Vietnamese-born sculptor Thai Bui makes haunting works of art that speak to a sense of displacement and longing that has characterized the artist’s own turbulent life. Bui’s extraordinary objects combine references to his experiences in both the United States and Vietnam, simultaneously communicating a witty humor and penetrating sense of loss. In “Looking East,” Spark visits with Bui as he installs a major public commission for the city of Palo Alto.
Growing up in Hanoi during the Vietnam War, Bui’s childhood was marked by uncertainty and terror. In 1981, at the age of 21, Bui emigrated to the United States to study art. The transition was difficult for the artist, who has had to deal with language and cultural barriers. In addition, as a northerner, Bui often feels like an outsider within the Vietnamese community in the Bay Area, which is largely composed of southern Vietnamese.
Much of Bui’s work deals with these experiences, making reference to childhood games as well as feelings of displacement. Spark visits the artist in his studio as he makes a series of shallow clay bowls. While they are still wet, Bui slams the bowls onto the floor, blowing a hole in the base of the pots and making a loud sound. The activity references a simple childhood game in which the participant that makes the loudest sound wins. Bui then gathers the remnants and incorporates them into an installation.
In several other works, Bui creates odd juxtapositions that suggest his own experience of being a cultural and linguistic outsider in the United States, mixing diverse materials, forms and cultural references. In “Twins,” Bui pairs two materials, one natural — wood — one man-made — concrete — in a diptych. Though the title suggests that the two objects are identical, in fact they are opposites of one another, each alternating the others arrangement of wood and concrete blocks. For Bui, these combinations connect his own experience with the opposing, but harmonious cosmological forces of yin and yang that help to form the basis of Zen philosophy.

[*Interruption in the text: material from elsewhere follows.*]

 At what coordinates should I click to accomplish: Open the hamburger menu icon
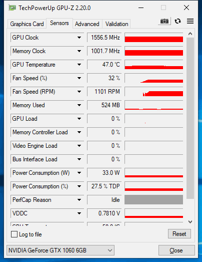[190, 21]
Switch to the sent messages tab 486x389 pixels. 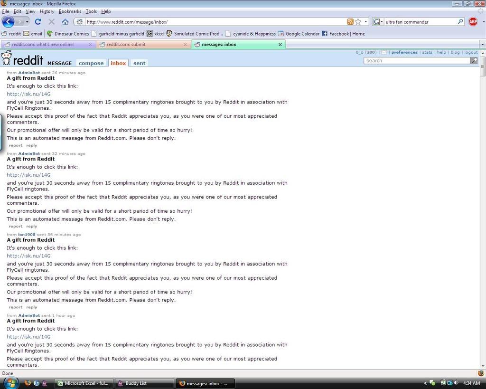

Thai Bui earned a B.F.A. from the San Francisco Art Institute in 1988 and an M.F.A. from Stanford University in 1992. He has taught sculpture at Stanford and the University of California, Santa Cruz. Bui is the recipient of a Skowhegan scholarship, a SOBEL scholarship, a Stanford University scholarship and the Harold E. Weiner Memorial Prize. His work has been shown in locations across California and in galleries in New York.